El Jardín de las Delicias (Detalle), El Bosco (siglo XV-XVI) |
Andaba inquieto por si la metáfora que me había inspirado
Léon Bloy hace un par de semanas hubiese sido un exceso verbal. Me preguntaba
allí qué impediría a Nuestro Señor repudiar a su Esposa, “la ramera babilónica”,
si la propia Iglesia llegase a admitir que la indisolubilidad matrimonial es relativa,
misericordiable. Mi discípulo blanchotiano me reconvino delicadamente por la
imagen, sin negar –me decía− que ese tipo de “disquisiciones” fuesen un medio
de reducir al absurdo algunas propuestas teológicas actuales. Le entiendo y me
admira: es joven, acaba de casarse y todavía
su fe no ha sido tentada por la fatiga de la Caída, como decía Bloy.
Estando así dudoso, acabo de recibir una penetrante nota de mi amigo germanófilo, tan
teológicamente filósofo, que me hace sentir obligado a aclararme. Su pregunta
es incisiva: “Me queda alguna pregunta sobre lo que dices del carácter
dogmático de la indisolubilidad del matrimonio, aunque la analogía de
proporcionalidad con la relación Cristo-Iglesia es fulminante”. Me consuela
saber que en La esperanza
de la familia (2014) el cardenal Gerhard
Müller declara que la indisolubilidad no es mera doctrina sino dogma de la
Iglesia. Aunque como argumento de autoridad puede ser imbatible, acoger con fe
la Tradición exige también experimentar cómo la palabra de la verdad se encarna en ella.

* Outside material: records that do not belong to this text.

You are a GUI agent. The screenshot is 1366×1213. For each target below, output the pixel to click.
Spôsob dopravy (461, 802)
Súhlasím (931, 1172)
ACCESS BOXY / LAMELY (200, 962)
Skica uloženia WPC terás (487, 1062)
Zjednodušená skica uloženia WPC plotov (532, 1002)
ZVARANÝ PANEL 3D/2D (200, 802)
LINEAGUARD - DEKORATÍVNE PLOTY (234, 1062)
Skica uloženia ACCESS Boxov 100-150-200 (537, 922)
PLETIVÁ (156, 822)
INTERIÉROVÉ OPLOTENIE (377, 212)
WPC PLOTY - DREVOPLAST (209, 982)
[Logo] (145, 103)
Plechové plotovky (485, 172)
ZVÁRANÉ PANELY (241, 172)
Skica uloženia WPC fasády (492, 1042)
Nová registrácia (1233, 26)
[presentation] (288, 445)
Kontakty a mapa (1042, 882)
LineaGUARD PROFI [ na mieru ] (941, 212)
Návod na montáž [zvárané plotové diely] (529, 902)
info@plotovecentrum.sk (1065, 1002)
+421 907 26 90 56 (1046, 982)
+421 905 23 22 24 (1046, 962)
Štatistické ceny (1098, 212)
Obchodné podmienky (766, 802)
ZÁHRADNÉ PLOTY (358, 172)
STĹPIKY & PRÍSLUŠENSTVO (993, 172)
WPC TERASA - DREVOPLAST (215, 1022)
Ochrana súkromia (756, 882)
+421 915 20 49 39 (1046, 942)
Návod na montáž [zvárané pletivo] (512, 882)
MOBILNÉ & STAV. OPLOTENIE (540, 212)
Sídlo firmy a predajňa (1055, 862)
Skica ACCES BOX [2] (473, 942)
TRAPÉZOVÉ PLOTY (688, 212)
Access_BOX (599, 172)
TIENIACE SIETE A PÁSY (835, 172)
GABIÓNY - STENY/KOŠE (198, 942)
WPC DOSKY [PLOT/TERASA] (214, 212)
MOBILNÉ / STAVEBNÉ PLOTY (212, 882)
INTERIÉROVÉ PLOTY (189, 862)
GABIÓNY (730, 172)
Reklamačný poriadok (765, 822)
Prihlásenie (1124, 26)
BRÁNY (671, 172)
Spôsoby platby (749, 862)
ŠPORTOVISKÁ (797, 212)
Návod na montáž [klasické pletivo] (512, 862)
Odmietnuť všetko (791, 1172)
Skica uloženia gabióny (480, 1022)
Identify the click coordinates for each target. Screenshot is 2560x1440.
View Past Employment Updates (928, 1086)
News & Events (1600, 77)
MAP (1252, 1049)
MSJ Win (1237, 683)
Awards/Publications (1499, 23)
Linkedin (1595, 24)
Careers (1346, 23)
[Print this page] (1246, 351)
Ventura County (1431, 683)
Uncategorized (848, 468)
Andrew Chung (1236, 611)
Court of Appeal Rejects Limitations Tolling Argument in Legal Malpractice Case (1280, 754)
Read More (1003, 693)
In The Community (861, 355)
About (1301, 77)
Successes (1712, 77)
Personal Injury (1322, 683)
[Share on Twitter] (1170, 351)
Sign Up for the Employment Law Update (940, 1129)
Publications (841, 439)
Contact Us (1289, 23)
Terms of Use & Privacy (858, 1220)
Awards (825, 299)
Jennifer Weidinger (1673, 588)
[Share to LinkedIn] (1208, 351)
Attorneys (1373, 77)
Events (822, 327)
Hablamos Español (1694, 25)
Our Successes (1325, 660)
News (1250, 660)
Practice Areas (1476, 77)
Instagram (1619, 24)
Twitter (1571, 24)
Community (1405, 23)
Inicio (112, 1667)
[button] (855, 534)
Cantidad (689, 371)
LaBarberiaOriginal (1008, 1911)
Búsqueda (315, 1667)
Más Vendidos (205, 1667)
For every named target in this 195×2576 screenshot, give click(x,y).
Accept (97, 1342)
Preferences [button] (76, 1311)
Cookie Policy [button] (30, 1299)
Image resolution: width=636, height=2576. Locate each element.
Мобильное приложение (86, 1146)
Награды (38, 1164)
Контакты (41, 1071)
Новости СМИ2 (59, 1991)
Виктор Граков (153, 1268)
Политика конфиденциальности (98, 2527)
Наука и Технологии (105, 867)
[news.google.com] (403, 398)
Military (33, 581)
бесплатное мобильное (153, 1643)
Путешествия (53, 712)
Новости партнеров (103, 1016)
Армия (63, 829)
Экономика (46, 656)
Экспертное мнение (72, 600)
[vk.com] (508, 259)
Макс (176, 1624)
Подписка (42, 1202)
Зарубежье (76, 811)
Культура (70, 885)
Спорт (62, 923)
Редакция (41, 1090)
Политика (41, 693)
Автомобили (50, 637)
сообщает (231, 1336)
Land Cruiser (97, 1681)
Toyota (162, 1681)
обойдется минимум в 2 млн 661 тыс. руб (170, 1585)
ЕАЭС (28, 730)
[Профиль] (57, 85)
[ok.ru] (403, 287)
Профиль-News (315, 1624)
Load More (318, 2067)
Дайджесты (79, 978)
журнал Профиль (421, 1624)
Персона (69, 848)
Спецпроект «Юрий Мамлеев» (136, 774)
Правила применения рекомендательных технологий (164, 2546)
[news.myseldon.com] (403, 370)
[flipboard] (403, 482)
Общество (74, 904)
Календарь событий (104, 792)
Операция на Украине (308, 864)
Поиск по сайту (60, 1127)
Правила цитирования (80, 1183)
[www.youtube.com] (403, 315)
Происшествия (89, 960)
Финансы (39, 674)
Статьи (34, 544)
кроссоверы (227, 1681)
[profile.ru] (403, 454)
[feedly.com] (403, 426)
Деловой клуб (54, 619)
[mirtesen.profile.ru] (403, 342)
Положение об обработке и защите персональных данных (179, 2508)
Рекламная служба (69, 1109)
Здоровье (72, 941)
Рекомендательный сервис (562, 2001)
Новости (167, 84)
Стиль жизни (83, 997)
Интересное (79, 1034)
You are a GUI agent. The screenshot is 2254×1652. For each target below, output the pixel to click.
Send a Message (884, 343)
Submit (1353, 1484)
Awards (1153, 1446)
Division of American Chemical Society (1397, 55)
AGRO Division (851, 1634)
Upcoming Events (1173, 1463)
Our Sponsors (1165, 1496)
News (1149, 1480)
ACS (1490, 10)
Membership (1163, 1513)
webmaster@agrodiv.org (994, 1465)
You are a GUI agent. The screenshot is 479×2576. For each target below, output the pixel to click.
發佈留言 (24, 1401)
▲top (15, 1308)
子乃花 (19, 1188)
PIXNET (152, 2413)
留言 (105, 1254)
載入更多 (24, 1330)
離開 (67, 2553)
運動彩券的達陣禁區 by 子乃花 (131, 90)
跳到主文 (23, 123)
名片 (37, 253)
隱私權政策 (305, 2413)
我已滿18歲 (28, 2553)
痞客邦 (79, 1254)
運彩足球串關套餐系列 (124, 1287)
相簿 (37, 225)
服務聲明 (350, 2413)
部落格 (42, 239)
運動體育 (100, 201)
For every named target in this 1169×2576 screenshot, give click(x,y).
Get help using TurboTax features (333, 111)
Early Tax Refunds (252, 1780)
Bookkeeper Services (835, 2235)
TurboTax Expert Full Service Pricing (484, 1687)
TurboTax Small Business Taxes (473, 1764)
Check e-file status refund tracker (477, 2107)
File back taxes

En mis tiempos británicos, un sacerdote inglés (Sanctus Thomas More, ora pro nobis) me
explicó que el único sacramento que refería a una realidad anterior a la Caída
es el matrimonio: ni el Bautismo, ni el Orden sacerdotal, ni mucho menos la Penitencia,
ni tan siquiera la Eucaristía… No fue Jesús hace dos mil años quien determinó
que no les era lícito al hombre y la mujer romper su unión, sino que se
limitaba a confirmar la ley del Padre “desde el principio”, (Mt. 19, 9) en el
que el Logos ya existía y estaba junto a Dios (Jn. 1, 1). El texto griego dice
que “quien haya recibido la fuerza” de entender, que entienda. Creo que la
gracia de esa fuerza es escatológica; lanza más allá de este mundo hacia la
plenitud de la nueva Creación, donde,
casados o célibes, son como ángeles
(Mt. 22, 30: sunt, είσιν).
Puede que la muerte deshaga el vínculo matrimonial en este mundo, pero ello no implica que haya surgido bajo el peso de la Caída. Ciertamente, como la naturaleza
entera del hombre, está dañado, pero se olvida precipitadamente que la orden de
crecer y multiplicarse es anterior al pecado original. Por ello, las palabras
del Señor Jesús se aplican a restaurar la imagen trinitaria de la comunidad de
amor entre hombre y mujer “desde el principio”. La esperanza es inconmovible en
la caridad por la fe.
En mi entrada anterior recordaba que Léon Bloy consideraba
que la tarea del artista era imaginar el Paraíso terrenal, lo único que el
hombre había realmente conocido. Podría decirse que aquel era
el jardín de las delicias en tanto que jardín de la casa del Padre por donde al
atardecer Él mismo paseaba. Más allá, Jesucristo, el nuevo Adán, ha abierto a los hombres
el camino para entrar en el Paraíso Celeste, siendo el matrimonio indisoluble la
garantía escatológica de una tierra y de un cielo nuevos. El matrimonio cristiano
recupera aquella imagen a la espera de una plenitud celeste, por cuanto participa íntimamente del misterio pascual, es decir, los esposos cristianos
viven en su unión el misterio de la Muerte y la Resurrección de Jesucristo.
El Jardín de las Delicias, Tríptico abierto |
El Jardín de las Delicias, Tríptico cerrado |
“Cristo amó a su Iglesia y se entregó a sí mismo por ella, para consagrarla, purificándola con el baño del agua y la palabra, y para presentársela gloriosa, sin mancha ni arruga ni nada semejante, sino santa e inmaculada. Así deben también los maridos amar a sus esposas, como cuerpos suyos que son. Quien ama a su esposa, a sí mismo se ama. Pues nadie ha odiado jamás su propia carne, sino que le da alimento y calor, como Cristo hace con la Iglesia, porque somos miembros de su cuerpo. Por eso dejará el hombre a su padre y a su madre, y se unirá a su mujer y serán los dos una sola carne. Es este un gran misterio: y yo lo refiero a Cristo y a la Iglesia” (Ef. 5, 25-32).
El matrimonio cristiano es ya prenda de la vida eterna.